┌─ Фрагмент текста
Именно таков сюжет английской гравюры 1791 года, как раз и послужившей поводом для речи двух петербургских интеллектуалов об Очаковском кризисе, о традициях английской сатирической гравюры и, главное, о репрезентации России как медведя и / или медведицы. Именно этот вопрос особенно интригует господ Хрусталева и Россомахина. Авторы обещают, что книга станет первой в серии «Россия как медведь», в которой они продолжат «взрывать глубинные пласты европейской русофобии» на материале английских политических карикатур, изображающих Россию как медведя. При всей фрейдистской эпатажности (подзаголовок «Политика и похабство» обязывает), способной привлечь массового читателя, этот текст — убедительное историко-искусствоведческое исследование, снабженное серьезным научным аппаратом, а подробнейший каталог английских карикатур XVIII века будет небезынтересен даже искушенному специалисту.

Купить книгу «Русская Медведица, или Политика и похабство» Андрея Россомахина и Дениса Хрусталева

Полина Ермакова

Евгений Мякишев. Морская

  • СПб.: Красный Матрос, 2007 г.
└─
┌─ Исходные данные
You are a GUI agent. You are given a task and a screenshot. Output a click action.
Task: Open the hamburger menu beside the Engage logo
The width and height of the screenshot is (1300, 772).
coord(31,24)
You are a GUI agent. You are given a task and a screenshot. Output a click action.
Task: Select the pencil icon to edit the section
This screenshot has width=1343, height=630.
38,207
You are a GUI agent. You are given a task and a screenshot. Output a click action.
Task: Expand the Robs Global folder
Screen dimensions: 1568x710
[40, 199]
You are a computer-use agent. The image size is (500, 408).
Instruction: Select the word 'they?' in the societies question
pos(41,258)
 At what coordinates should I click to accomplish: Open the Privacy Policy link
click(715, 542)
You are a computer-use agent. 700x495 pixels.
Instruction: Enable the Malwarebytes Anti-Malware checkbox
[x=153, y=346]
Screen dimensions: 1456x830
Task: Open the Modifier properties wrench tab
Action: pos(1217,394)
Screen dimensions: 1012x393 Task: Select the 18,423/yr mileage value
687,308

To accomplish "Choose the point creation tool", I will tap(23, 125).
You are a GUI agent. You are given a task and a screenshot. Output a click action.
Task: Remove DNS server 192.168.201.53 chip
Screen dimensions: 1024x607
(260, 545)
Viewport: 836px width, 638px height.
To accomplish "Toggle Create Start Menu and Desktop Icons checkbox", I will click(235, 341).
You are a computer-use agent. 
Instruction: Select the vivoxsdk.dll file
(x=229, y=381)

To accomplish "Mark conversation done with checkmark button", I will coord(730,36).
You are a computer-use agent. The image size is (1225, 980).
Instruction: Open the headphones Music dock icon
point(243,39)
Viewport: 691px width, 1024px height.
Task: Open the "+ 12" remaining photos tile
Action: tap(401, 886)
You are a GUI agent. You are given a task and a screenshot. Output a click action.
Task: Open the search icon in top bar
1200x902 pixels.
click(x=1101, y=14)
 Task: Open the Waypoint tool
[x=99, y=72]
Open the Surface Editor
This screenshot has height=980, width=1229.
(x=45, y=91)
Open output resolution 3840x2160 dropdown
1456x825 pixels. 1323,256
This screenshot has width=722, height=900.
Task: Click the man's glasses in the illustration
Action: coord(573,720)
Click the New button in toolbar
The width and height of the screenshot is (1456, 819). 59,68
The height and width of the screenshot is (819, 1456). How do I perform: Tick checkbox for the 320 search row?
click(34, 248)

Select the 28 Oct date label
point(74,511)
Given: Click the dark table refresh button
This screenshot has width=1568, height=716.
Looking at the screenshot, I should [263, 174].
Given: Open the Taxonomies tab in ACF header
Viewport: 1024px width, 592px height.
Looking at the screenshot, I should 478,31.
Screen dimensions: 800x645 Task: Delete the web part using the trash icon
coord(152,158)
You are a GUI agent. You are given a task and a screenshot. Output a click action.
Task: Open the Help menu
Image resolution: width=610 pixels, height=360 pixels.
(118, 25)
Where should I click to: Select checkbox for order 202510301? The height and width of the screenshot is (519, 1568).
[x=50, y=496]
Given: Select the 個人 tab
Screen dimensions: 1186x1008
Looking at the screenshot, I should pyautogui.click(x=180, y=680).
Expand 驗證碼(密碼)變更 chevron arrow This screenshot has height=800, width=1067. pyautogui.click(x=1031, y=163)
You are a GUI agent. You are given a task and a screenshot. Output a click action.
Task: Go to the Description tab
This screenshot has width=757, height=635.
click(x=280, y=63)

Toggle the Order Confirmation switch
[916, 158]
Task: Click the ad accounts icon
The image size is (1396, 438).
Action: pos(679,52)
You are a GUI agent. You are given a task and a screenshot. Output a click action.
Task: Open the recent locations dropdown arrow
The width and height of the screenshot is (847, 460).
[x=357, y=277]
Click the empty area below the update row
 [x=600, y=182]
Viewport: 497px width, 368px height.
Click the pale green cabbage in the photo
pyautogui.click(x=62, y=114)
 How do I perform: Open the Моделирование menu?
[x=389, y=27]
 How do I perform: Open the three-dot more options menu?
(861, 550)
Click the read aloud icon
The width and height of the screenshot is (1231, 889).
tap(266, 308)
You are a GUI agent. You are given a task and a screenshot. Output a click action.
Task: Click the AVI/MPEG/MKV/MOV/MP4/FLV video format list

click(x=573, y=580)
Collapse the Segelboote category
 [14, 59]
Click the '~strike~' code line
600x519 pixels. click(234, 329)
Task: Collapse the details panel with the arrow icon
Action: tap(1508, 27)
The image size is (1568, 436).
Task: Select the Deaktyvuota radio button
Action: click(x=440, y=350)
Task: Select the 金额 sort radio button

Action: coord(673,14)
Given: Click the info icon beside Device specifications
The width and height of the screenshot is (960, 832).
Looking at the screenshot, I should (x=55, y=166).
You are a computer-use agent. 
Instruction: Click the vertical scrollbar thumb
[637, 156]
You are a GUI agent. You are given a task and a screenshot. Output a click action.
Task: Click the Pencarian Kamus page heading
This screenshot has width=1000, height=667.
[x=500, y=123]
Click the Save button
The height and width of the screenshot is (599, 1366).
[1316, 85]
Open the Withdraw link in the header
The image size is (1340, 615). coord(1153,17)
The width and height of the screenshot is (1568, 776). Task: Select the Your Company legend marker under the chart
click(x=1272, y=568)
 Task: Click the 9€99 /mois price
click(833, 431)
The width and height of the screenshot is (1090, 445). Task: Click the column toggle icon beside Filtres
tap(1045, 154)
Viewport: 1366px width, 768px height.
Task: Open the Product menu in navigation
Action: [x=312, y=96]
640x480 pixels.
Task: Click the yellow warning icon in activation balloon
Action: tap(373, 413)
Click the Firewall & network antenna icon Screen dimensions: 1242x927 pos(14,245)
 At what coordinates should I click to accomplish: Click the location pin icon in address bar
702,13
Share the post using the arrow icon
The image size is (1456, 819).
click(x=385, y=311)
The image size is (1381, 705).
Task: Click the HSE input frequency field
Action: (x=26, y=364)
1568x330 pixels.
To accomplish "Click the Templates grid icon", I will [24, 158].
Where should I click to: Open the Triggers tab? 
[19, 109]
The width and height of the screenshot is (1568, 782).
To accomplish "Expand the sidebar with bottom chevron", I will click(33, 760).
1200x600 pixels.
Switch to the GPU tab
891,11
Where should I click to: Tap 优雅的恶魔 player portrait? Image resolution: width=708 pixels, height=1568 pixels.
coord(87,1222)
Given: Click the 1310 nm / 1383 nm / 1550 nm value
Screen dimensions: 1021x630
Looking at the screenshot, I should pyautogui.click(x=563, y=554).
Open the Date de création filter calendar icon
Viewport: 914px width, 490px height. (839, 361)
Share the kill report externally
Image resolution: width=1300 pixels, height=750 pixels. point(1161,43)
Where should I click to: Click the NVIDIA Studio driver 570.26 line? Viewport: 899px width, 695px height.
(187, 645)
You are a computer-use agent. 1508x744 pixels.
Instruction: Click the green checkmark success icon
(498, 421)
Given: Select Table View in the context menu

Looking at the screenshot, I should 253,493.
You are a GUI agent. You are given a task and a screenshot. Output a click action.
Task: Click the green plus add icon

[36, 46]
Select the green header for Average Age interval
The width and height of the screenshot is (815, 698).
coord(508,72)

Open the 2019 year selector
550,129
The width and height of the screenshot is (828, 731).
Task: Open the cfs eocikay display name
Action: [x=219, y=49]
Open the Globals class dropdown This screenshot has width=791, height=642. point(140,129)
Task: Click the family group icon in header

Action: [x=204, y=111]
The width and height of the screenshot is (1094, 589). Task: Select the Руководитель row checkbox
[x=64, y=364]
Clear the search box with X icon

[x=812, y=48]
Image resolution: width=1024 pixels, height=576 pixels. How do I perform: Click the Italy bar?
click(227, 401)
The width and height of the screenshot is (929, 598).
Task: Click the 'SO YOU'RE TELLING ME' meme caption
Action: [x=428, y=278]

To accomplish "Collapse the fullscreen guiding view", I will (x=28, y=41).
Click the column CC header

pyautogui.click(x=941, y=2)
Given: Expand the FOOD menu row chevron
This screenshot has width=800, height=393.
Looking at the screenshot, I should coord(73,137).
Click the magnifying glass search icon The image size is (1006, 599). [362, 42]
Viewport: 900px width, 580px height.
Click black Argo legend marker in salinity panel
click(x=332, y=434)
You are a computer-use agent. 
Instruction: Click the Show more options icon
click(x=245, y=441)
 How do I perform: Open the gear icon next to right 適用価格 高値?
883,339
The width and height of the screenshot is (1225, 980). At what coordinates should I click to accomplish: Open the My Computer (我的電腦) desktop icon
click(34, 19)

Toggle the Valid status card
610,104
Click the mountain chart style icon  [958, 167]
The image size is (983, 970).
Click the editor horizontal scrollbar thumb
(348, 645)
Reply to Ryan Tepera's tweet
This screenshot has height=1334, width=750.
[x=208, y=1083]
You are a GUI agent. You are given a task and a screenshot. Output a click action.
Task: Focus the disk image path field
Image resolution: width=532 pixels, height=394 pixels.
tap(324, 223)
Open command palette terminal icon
└─
• Вопросы для разбора:
A: Ответьте по фрагменту о книге «Русская Медведица» на вопросы:
(i) Какого года английская гравюра, с которой начался разговор авторов?
(ii) Как называется серия, первой книгой которой станет это издание?
(iii) Какой подзаголовок у книги?
B: Откуда, если верить фрагменту о книге «Русская Медведица», берется фрейдистская эпатажность книги? Ответьте одним-двумя предложениями.
C: Перечислите все темы, о которых, согласно фрагменту о книге «Русская Медведица», говорят два петербургских интеллектуала.
Этот материал никак не связан с фрагментом.

• Ответы к заданиям:
A:
(i) 1791 года.
(ii) «Россия как медведь».
(iii) «Политика и похабство».

B: Ее требует подзаголовок «Политика и похабство». Эта эпатажность способна привлечь массового читателя.

C:
- Очаковский кризис
- традиции английской сатирической гравюры
- репрезентация России как медведя и / или медведицы